Du aber, ein Mann Gottes, hüte dich davor; strebe vielmehr nach rechtmäßigem Handeln, pflichtbewusster Lebensführung, verlässlicher Treue, liebevoller Zuwendung, ruhiger Geduld und freundlicher Gelassenheit. Kämpfe den guten Kampf des Glaubens, ergreife das ewige Leben, zu dem du berufen wurdest und zu dem du das gute Bekenntnis abgelegt hast vor vielen Zeuginnen und Zeugen.
Im Angesicht Gottes, der Kraft, die alles Leben hervorbringt, und des Christos Jesus, der vor Pontius Pilatus öffentlich für das wahre Bekenntnis eingetreten ist, weise ich dich an, deinen Auftrag zu erfüllen! Bewahre dein Amt makellos und tadellos, bis Jesus, der Christos, unter dessen Weisung und Schutz wir stehen, wiederkommen wird. Dies wird Gott zur bestimmten Zeit sichtbar ins Werk setzen.
Gott, hoch gelobte und alleinige Souveränität, König aller, die königliche Macht haben, Herr aller Herrschenden, allein unsterblich, zu Hause in unzugänglichem Licht, von keinem Mensch je gesehen und für niemanden jemals sichtbar, dieser königlichen Majestät sei Ehre und ewige Herrschaft. Amen.

(1. Brief im Namen des Apostels Paulus an Timotheus, Kapitel 6, Verse 11-16)

Der erste Brief an Timotheus gehört zu den sogenannten Pastoralbriefen: Entstanden mindestens eine Generation nach dem Wirken des Paulus und fiktiv an einige seiner Mitarbeiter adressiert, modifizieren und adaptieren sie seine Verkündigung für die neue Zeit. Denn die apokalyptische Naherwartung ebbt allmählich ab, und der Schwerpunkt des entstehenden Christentums verlagert sich so, dass diejenigen Jesusgläubigen, die in der frühjüdischen Tradition verwurzelt sind, gegenüber denen, die einen heidnischen Hintergrund haben, deutlich in die MInderheit geraten. Im Zuge dessen ändern sich auch die Gemeinde-Konzeptionen. Die entstehende Kirche beginnt sich als Hauskirche zu verstehen - so spricht auch der erste Timotheusbrief von der Kirche nicht mehr als Leib Christi, sondern als Haus Gottes. Damit ist eine Anpassung an das gesellschaftliche Herrschaftsmodell des römischen Reiches verbunden: Leiter ist ein pater familias, also ein freier, vermögender Mann, der einem Haus vorsteht, d.h. einem kleinen Gemeinwesen, bestehend aus seiner ihm zu- und untergeordneter Frau und seinen Kindern sowie aus versklavten Frauen, Männern und Kindern. Damit sind Ausschlüsse verbunden, denn nun sind nicht mehr alle gleich, sondern arme Menschen, versklavte Menschen und Frauen allgemein werden aus der Gemeindeleitung hinausgedrängt, sie sollen hören, aber nicht mehr lehren und verkündigen, mitfeiern, aber nicht mehr gleichberechtigt mitsprechen. Das ist nicht nur ein allmähliches Geschehen, sondern auch aktives Zurückdrängen, und daran haben die Pastoralbriefe Anteil, weil sie im Sinne des pater famlias argumentieren und dafür auch paulinische Theologie neu interpretieren. 

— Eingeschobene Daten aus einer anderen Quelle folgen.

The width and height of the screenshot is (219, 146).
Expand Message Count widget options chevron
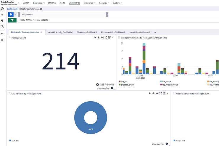[x=113, y=38]
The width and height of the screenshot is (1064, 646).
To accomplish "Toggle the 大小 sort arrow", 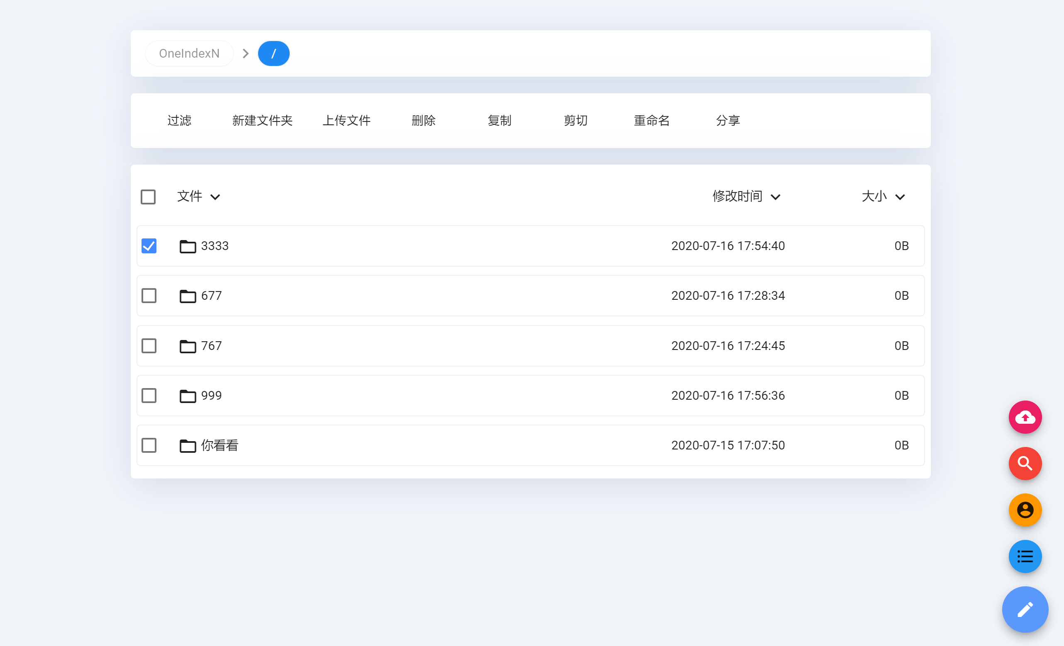I will click(900, 197).
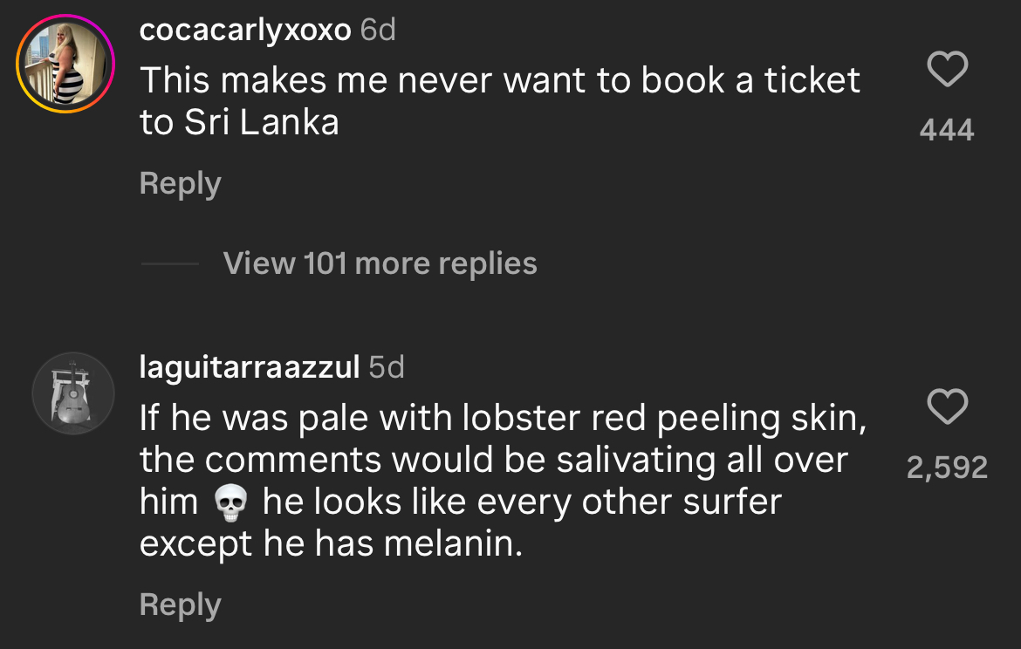
Task: Expand View 101 more replies
Action: [380, 263]
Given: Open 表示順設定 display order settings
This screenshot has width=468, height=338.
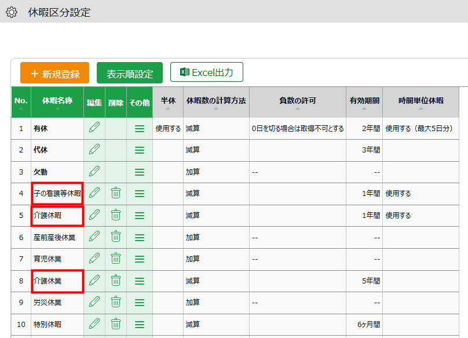Looking at the screenshot, I should click(130, 73).
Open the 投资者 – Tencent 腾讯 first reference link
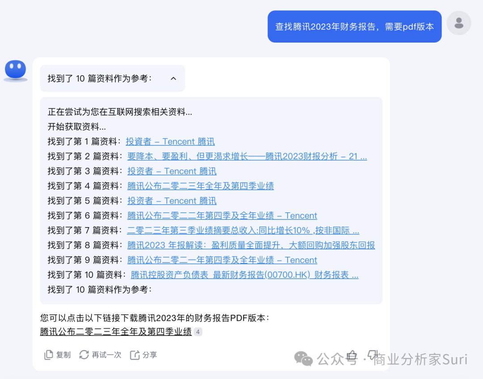This screenshot has height=379, width=483. coord(170,141)
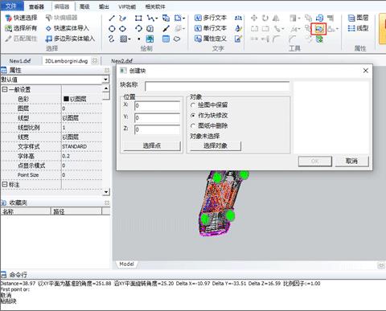
Task: Switch to the 3DLamborgini.dwg tab
Action: 67,61
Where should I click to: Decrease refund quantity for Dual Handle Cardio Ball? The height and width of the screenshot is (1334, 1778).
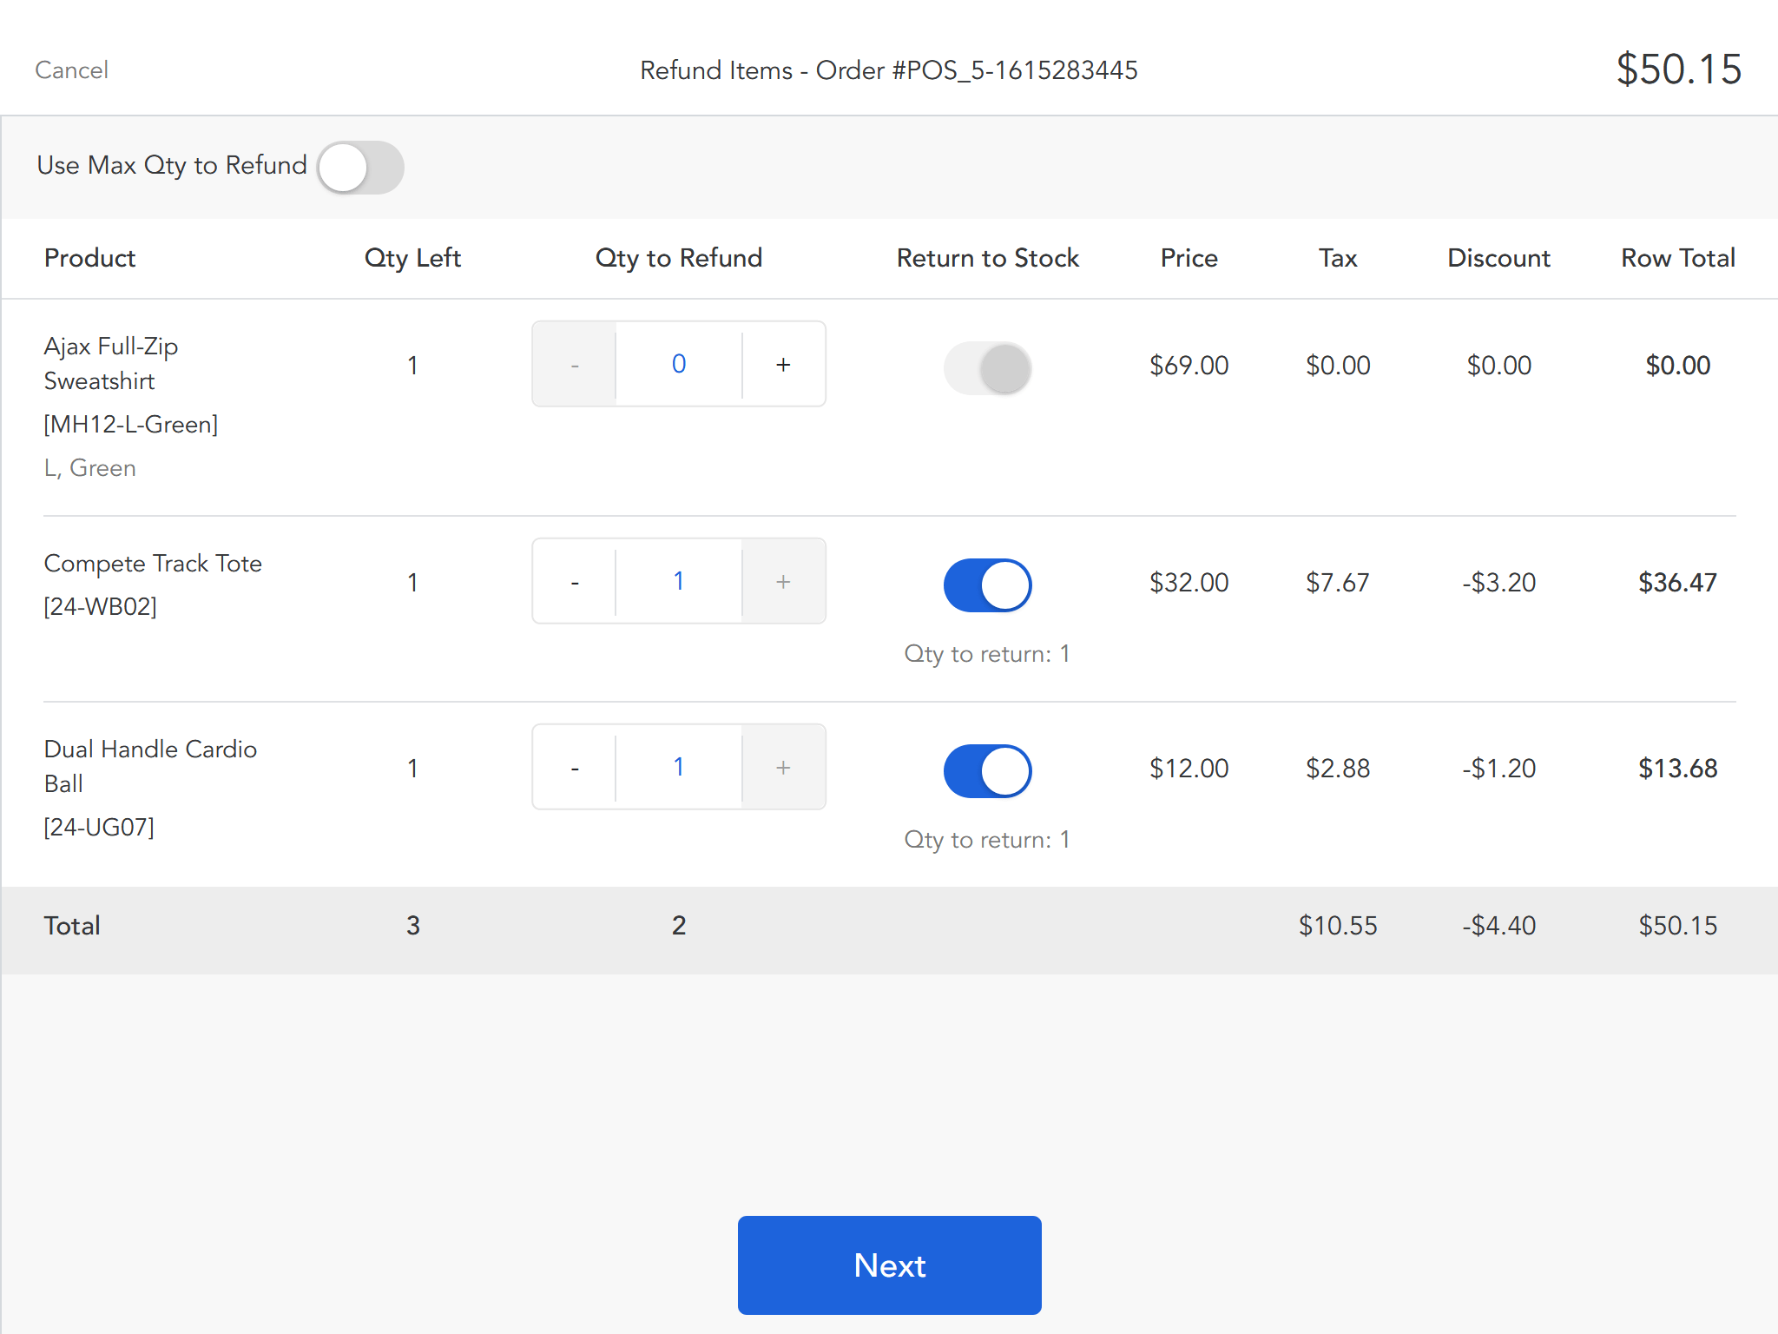pyautogui.click(x=575, y=768)

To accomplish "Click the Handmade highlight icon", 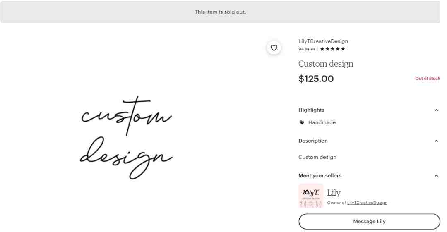I will pos(302,122).
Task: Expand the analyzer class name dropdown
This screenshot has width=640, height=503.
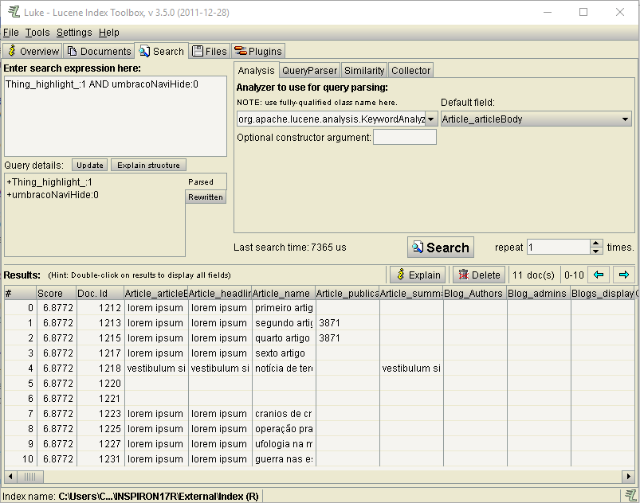Action: (x=431, y=119)
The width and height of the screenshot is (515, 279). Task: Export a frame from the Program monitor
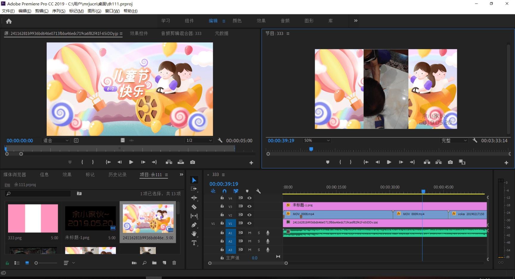[x=450, y=162]
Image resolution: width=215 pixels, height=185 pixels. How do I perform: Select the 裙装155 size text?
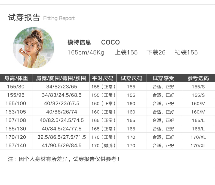point(186,52)
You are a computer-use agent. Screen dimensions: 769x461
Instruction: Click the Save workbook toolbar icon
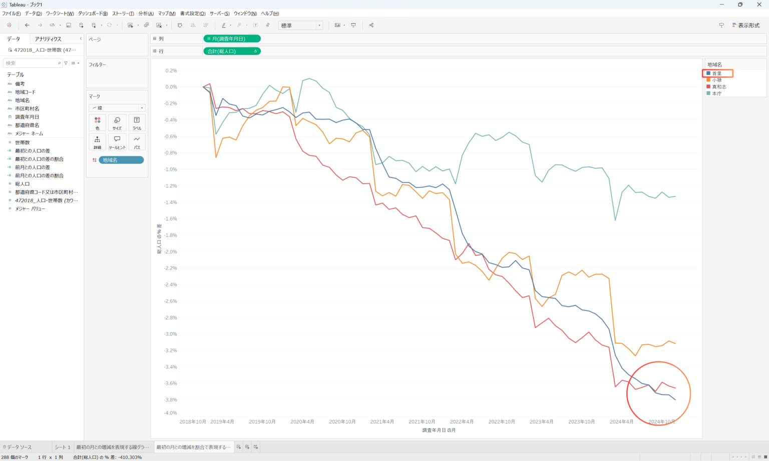tap(69, 25)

Indem der fiktive Autor Paulus den fiktiven Empfänger Timotheus als "Mann Gottes" bezeichnet, bekommt der Gemeindeleiter eine Stellung und Autorität, die in der ersten Generation der Jesusgläubigen etwa in Korinth noch undenkbar war: Er bekommt gottgegebene Autorität wie Mose oder Elija, und zwar wegen seines Leitungsamtes, nicht wegen seiner prophetischen Begabung. Dieser Leiter soll dafür sorgen, dass die Frömmigkeit in der Gemeinde gelebt wird - oben mit "verlässlicher Treue" übersetzt. Der Inhalt dieser Frömmigkeit wird vorausgesetzt, bei dem Begriff geht es weniger um Glaubensinhalte denn um die Lebensführung und die richtige Haltung gegenüber der umgebenden Gesellschaft: Man soll ein gutes Mitglied dieser Gesellschaft sein, für die Obrigkeit beten, nicht aufrührerisch agieren, ehrbar und würdig leben. Das ist ein Programm, das in hohem Maße die patriarchalen Normen und Ideale der römisch-hellenistischen Kultur integriert hat und das sich deutlich von sozialrevolutionären Gleichheitsidealen und Emanzipationsbestrebungen unterprivilegierter Gruppen unterscheidet. In Konflikte gerät eine solche Hauskirche nicht mit der Obrigkeit, dem Staat und dessen Vertretern, sondern nach innen. Eine jesusgläubige Gemeinschaft, in der Frauen wichtige (Leitungs-)Funktionen innehaben, in der alle Stimmen gleichermaßen gehört werden, die des versklavten Mädchens genauso wie die des freien Mannes, kann keine staatstragene Rolle spielen, weil der Staat gerade für die patriarchale Ordnung steht. Solche Stimmen werden in den Pastoralbriefen abgelehnt und bis zur Verleumdung bekämpft, insbesondere die Unterordnung der Frauen wird massiv eingefordert - etwa im ganzen Abschnitt 1 Tim 2,9–15, in demes unter anderem heißt: „Eine Frau soll sich still undin voller Unterordnung belehren lassen.“

Jesus hatte bekanntermaßen keine Institution geschaffen und keine Ämter eingerichtet. Er hatte auch nicht bestehende Institutionen bekämpft. Er hatte vielmehr für Unterbrechungen gesorgt: im Ablauf der Dinge, in Beziehungen, in Biographien und Gemeinschaften. Junge Fischer ließen ihre Netze liegen, Frauen verließen ihr Haus und damit auch ihre Ehemänner, am Lehrgespräch  mit ihm beteiligten sich Frauen wie Männer. Die Unterbrechung sorgte dafür, dass Menschen sich neu orientieren und ihrem Leben eine neue Richtung geben konnten. Untereinander waren alle auf der gleichen Ebene, solange er bei ihnen und alle auf ihn bezogen waren. Er hatte etwas an sich, das Statuskämpfe überflüssig machte, und machte ihnen vor, aus dem Augenblick zu leben, denn das war der Moment, in dem Gottes Gerechtigkeit sich zu verwirklichen begann.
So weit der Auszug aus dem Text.